The help files and vignettes within this package tell you more about the
possible options for controlling the charts, but below are some simple
examples of the type of chart the package produces. We will use the
ae_attendances
dataset from the NHSRdatasets
package and a bit of
dplyr
code to select some organisations.
library(NHSRplotthedots)
library(NHSRdatasets)
library(dplyr)
sub_set <- ae_attendances |>
filter(org_code == "RQM", type == 1, period < as.Date("2018-04-01"))
sub_set |>
ptd_spc(
value_field = breaches,
date_field = period,
improvement_direction = "decrease"
)
This plot is ok on its own, but we can specify more control options if
we explicitly pass it on to the plot()
function
sub_set |>
ptd_spc(
value_field = breaches,
date_field = period,
improvement_direction = "decrease"
) |>
plot(
y_axis_label = "4-hour wait breaches",
main_title = "SPC of A&E waiting time breaches for RQM"
)
or, equivalently:
sub_set |>
ptd_spc(
value_field = breaches,
date_field = period,
improvement_direction = "decrease"
) |>
ptd_create_ggplot(
y_axis_label = "4-hour wait breaches",
main_title = "SPC of A&E waiting time breaches for RQM"
)
You can also use the summary()
function to get some basic statistics
about your SPC data frame. The function prints the SPC options, and then
returns the summarised results as a table:
summary_df <- sub_set |>
ptd_spc(
value_field = breaches,
date_field = period,
improvement_direction = "decrease",
target = 1200
) |>
summary()
#> Plot the Dots SPC options:
#> ================================
#> value_field: 'breaches'
#> date_field: 'period'
#> facet_field: not set
#> rebase: not set
#> fix_after_n_points: not set
#> improvement_direction:'decrease'
#> target: '1200'
#> trajectory: not set
#> screen_outliers: 'TRUE'
#> --------------------------------
You could assign this summary table to a variable and use it later:
# base R -----------------
summary_df$variation_type
#> [1] "common_cause"
summary_df$assurance_type
#> [1] "inconsistent"
# tidyverse -----------------
summary_df |>
select(variation_type) |>
pull()
#> [1] "common_cause"
summary_df |>
select(assurance_type) |>
pull()
#> [1] "inconsistent"
It’s also possible to generate interactive plots using the plotly
package by replacing the call to plot
with ptd_create_plotly()
. This
function takes the same arguments as plot
/ptd_create_ggplot()
.
sub_set |>
ptd_spc(
value_field = breaches,
date_field = period,
improvement_direction = "decrease"
) |>
ptd_create_plotly(
y_axis_label = "4-hour wait breaches",
main_title = "SPC of A&E waiting time breaches for RQM"
)
The package (in development and will be available from later releases) supports annotating the values of the mean and the upper and lower process limits on a secondary (right-hand side) y axis, if this is helpful for you and your audience.
The way to achieve this is to turn on the label_limits
option:
sub_set |>
ptd_spc(
value_field = breaches,
date_field = period,
improvement_direction = "decrease"
) |>
ptd_create_ggplot(
y_axis_label = "4-hour wait breaches",
main_title = "SPC of A&E waiting time breaches for RQM",
label_limits = TRUE
)
If you have rebased the chart, the mean and process limit annotations will only show for the most recent section.
To find out more about the ptd_spc()
function, you can view the help
with:
?ptd_spc
when the package is loaded.

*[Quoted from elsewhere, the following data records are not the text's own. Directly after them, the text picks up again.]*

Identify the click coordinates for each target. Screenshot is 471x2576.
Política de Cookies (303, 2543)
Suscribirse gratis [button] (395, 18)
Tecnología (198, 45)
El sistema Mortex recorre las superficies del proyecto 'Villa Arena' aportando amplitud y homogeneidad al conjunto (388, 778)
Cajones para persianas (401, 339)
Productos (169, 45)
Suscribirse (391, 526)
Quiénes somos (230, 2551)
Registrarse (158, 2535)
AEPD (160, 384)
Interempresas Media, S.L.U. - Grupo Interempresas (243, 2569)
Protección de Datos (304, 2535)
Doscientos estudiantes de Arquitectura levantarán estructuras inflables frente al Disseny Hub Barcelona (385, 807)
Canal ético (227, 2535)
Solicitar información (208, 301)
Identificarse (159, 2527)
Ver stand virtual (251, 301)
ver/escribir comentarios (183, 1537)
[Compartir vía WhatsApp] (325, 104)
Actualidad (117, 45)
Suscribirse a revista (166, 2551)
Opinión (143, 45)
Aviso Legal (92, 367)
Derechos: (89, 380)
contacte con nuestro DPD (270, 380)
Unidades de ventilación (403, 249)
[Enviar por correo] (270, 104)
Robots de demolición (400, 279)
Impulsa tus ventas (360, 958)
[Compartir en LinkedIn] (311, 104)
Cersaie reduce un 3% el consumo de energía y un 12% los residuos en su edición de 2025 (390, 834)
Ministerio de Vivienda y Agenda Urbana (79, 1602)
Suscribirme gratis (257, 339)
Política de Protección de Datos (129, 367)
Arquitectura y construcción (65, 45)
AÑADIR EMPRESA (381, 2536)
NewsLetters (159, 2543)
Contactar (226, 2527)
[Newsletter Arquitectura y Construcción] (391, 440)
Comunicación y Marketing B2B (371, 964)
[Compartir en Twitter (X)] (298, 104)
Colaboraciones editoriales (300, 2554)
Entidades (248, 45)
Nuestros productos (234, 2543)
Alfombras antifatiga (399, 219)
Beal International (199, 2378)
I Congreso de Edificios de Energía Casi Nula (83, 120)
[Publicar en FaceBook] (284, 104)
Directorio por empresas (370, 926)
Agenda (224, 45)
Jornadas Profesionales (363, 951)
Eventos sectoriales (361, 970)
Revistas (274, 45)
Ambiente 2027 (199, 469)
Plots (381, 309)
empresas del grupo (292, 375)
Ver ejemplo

Otherwise type in the console:
??ptd_spc
Details on the extra plot controls can be found using:
?ptd_create_ggplot
To view the vignette (worked example), use:
vignette("intro", package = "NHSRplotthedots")
vignette(package = "NHSRplotthedots")
Please see our guidance on how to contribute.
This project is released with a Contributor Code of Conduct. By contributing to this project, you agree to abide by its terms.
The simplest way to contribute is to raise an issue detailing the feature or functionality you would like to see added, or any unexpected behaviour or bugs you have experienced.